§ **Information provided**:
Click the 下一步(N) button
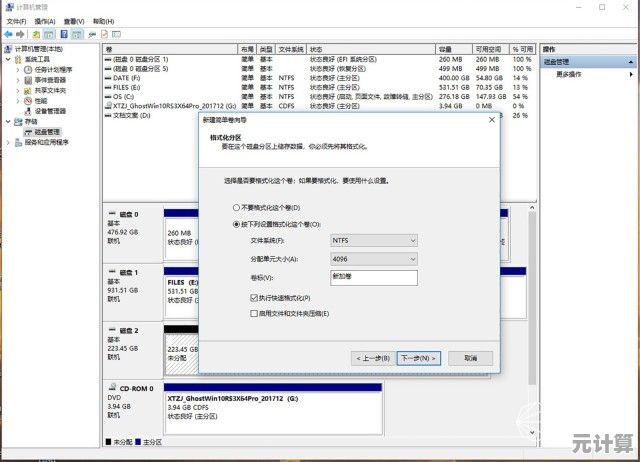This screenshot has width=640, height=462. [x=418, y=358]
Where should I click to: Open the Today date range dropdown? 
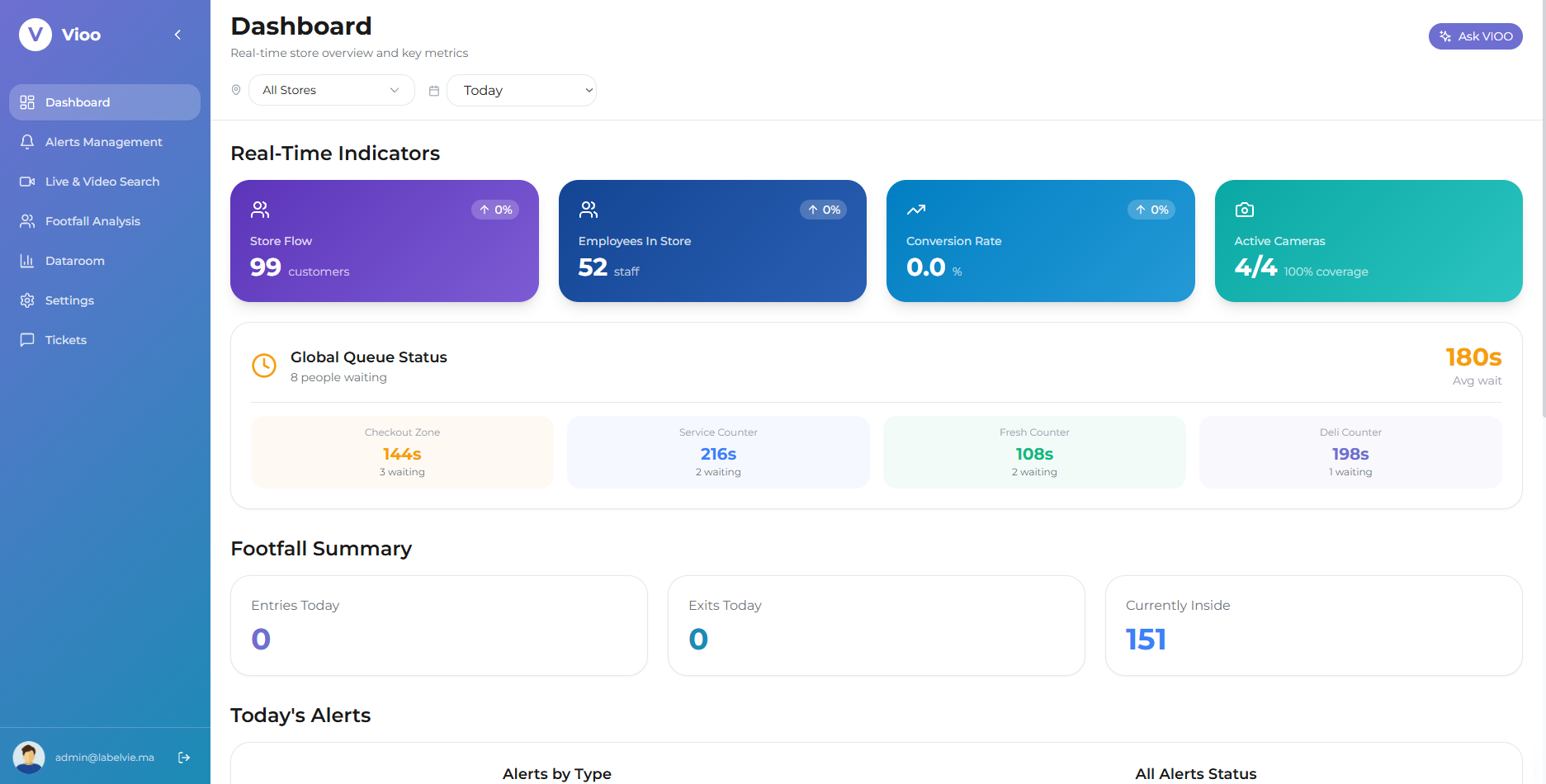(521, 90)
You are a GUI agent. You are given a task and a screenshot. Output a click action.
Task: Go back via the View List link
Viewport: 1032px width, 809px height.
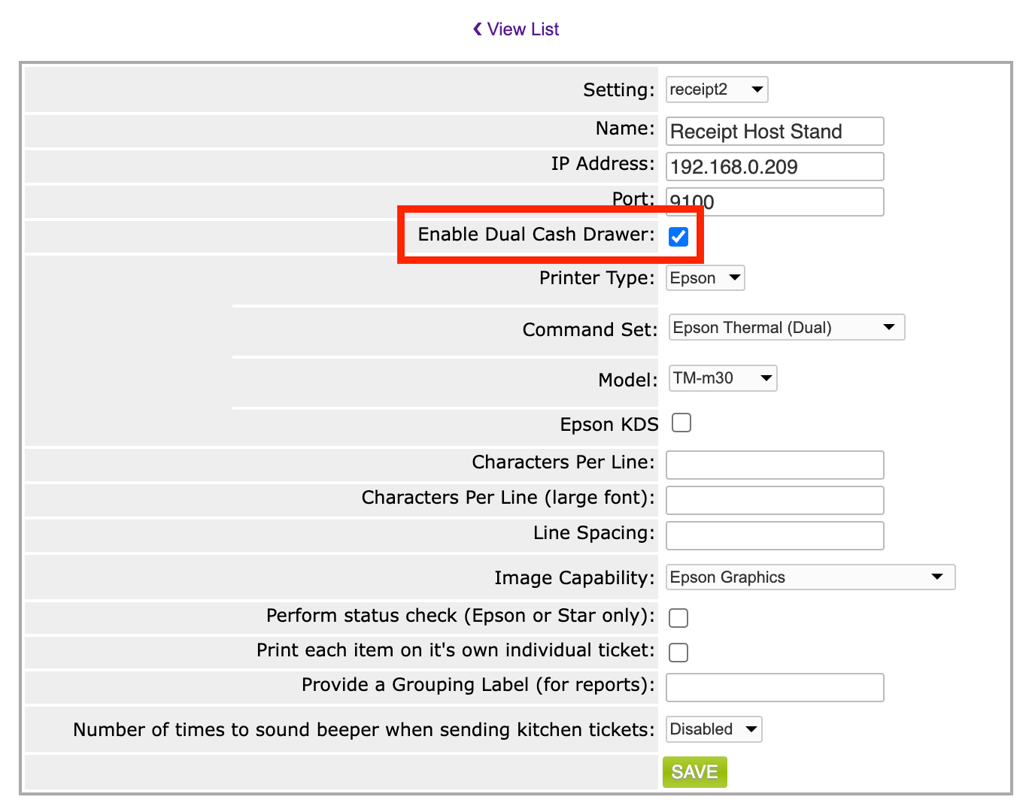click(x=516, y=29)
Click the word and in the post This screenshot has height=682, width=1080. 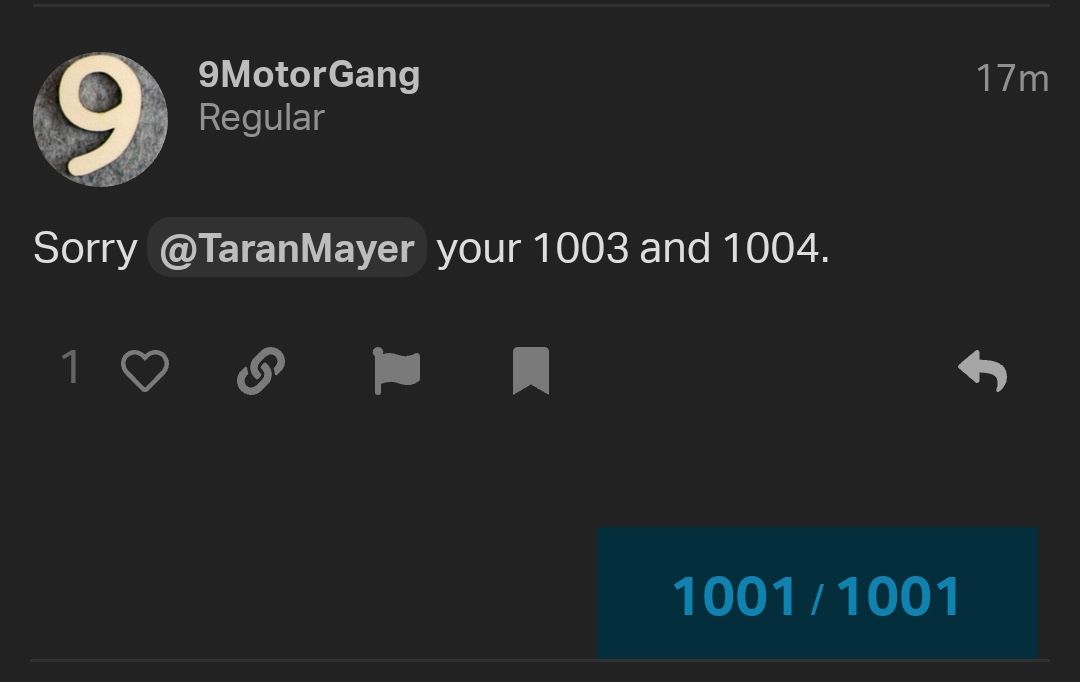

§ **Objective**: Copy every line of the records above word for word, leaving out the pictures.

§ **Task response**:
Click the 下一步(N) button
This screenshot has width=640, height=462. [x=418, y=358]
Where should I click to: Open the Today date range dropdown? 
(521, 90)
You are a GUI agent. You are given a task and a screenshot. Output a click action.
Task: Go back via the View List link
Viewport: 1032px width, 809px height.
click(x=516, y=29)
Click the word and in the post This screenshot has height=682, width=1080. 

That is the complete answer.